The mobile device assumes full control of the content to be displayed on the TV screen by controlling the TV and set-top-box with IR technology and by using Google Cast to display OTT content to the TV.
The AI platform with a set of intelligent FUNNs enables understanding of the user's immediate needs and recommending of personalized content and services to him/her.

When a user wants to interact with content programming, contextual information such as what content is currently playing and what is available; deep data resources about the actors, characters and other metadata; details regarding background music; information about brands or other objects that appear within the content; and so on become important data that can be acted upon. With CloserTV ^TN, the user does not have to remember, which mobile app (or remote-control key sequence) he or she needs to use to access certain channels or content. This FUNN-based platform understands the user's intention and provides the best prediction and display of most relevant services from which to select. The system is then able to quickly access the content either via set-top-box channel or via OTT service deep-links and bring the content to the TV screen.

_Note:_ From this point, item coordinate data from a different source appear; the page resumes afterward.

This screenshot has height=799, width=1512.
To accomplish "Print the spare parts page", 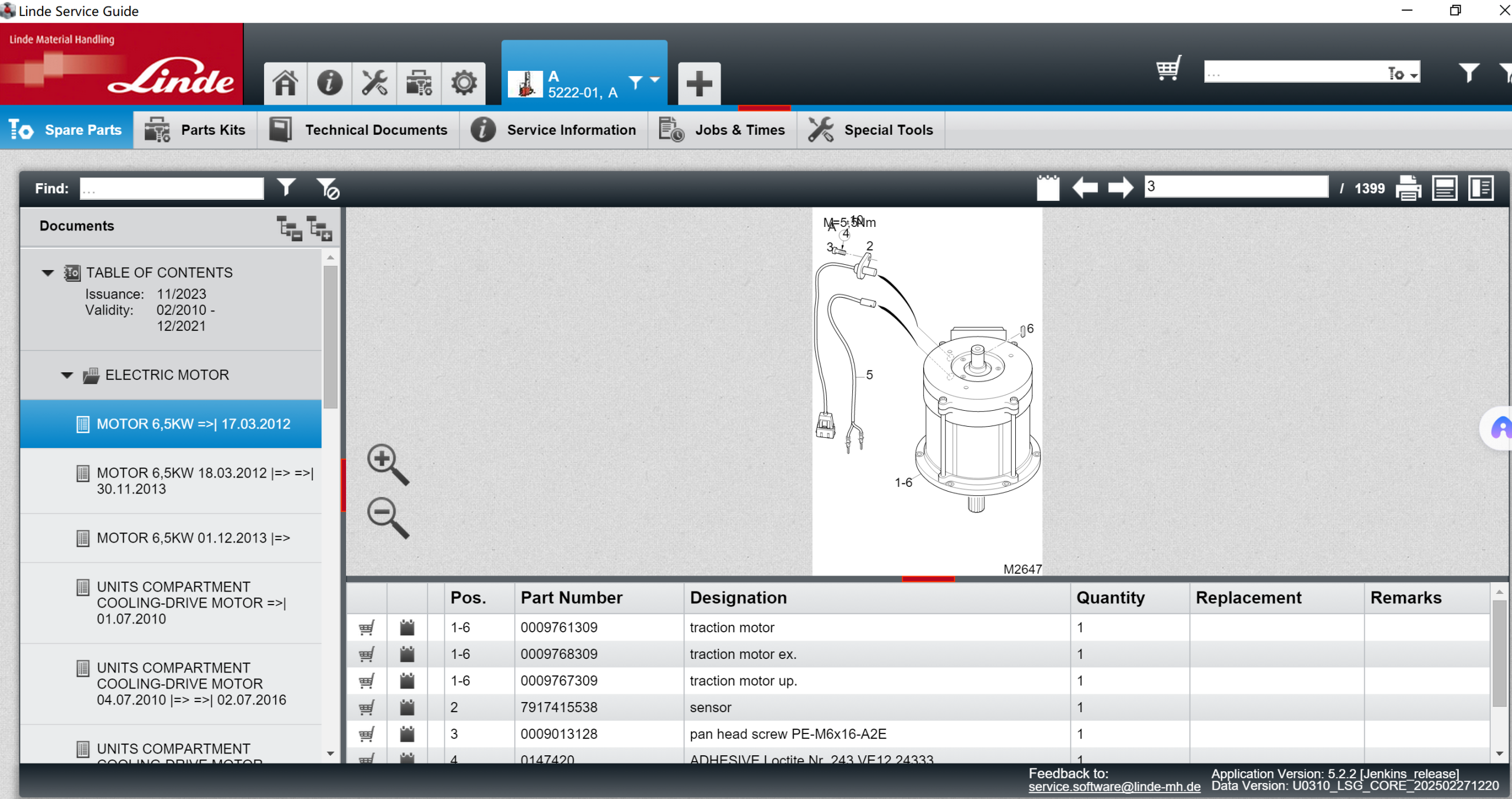I will coord(1410,188).
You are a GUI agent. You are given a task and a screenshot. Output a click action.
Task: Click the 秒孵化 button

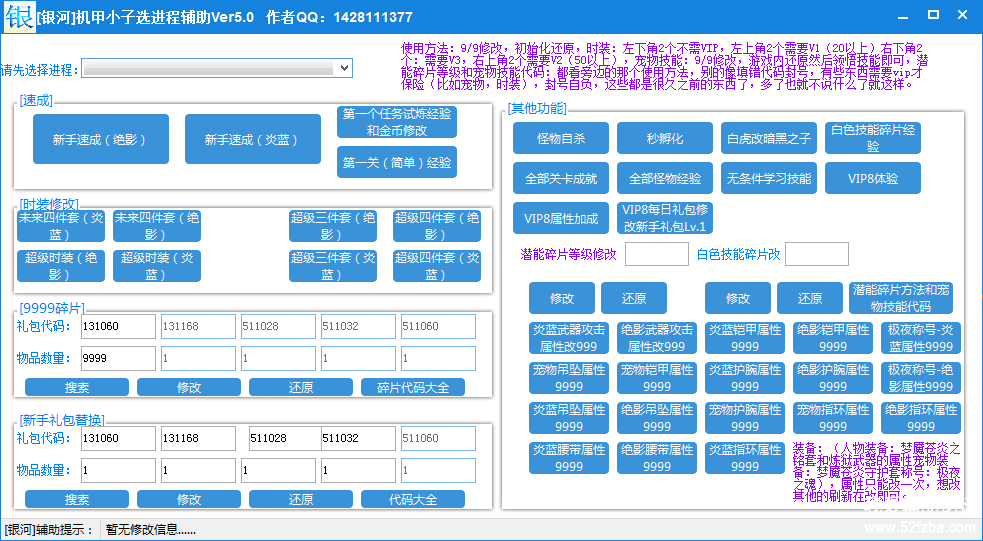click(x=664, y=138)
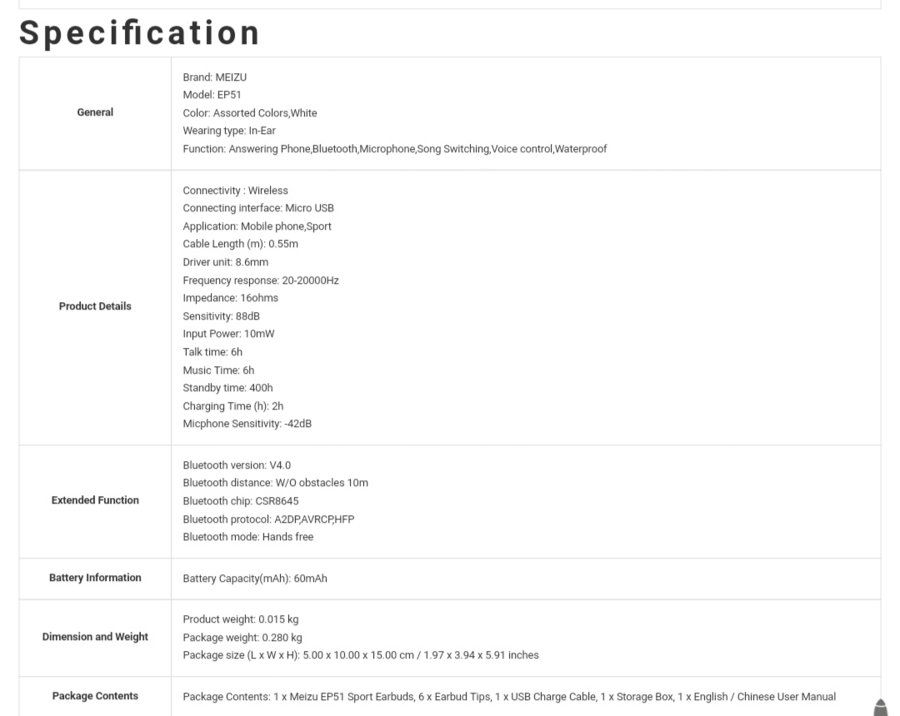The height and width of the screenshot is (716, 900).
Task: Click the Wearing type: In-Ear line
Action: click(229, 130)
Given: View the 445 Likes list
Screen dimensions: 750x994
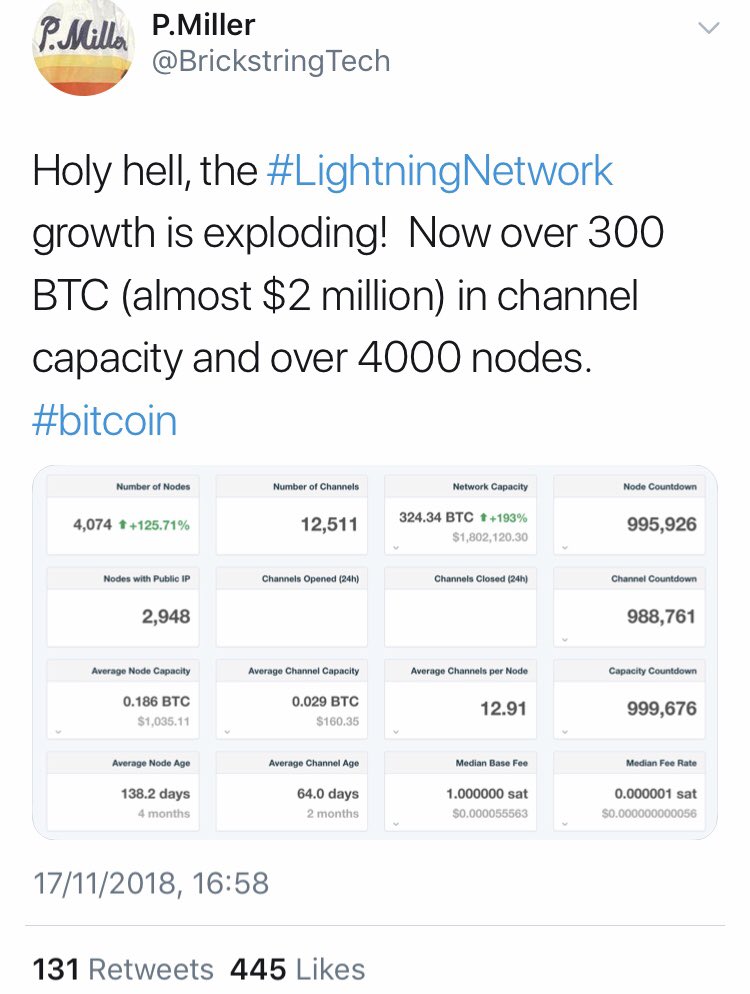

Since user needs are frequently changing, the system is able to extend the viewing experience by leveraging rich data to power a related shopping moment – either when the programing is displaying a commercial or the user requests details about an object within the program itself. A FUNN can be utilized, such as a generic multi-cue product-detection framework that understands visible, topological, and spatial-temporal cues, to detect object class and select the best path that occurrences of the target product class can follow in the video [Reference Fleites, Wang and Chen23, Reference Fleites, Wang and Chen24]. In this way, a pizza can be ordered or a garment purchased in response to, and in concert with, TV content.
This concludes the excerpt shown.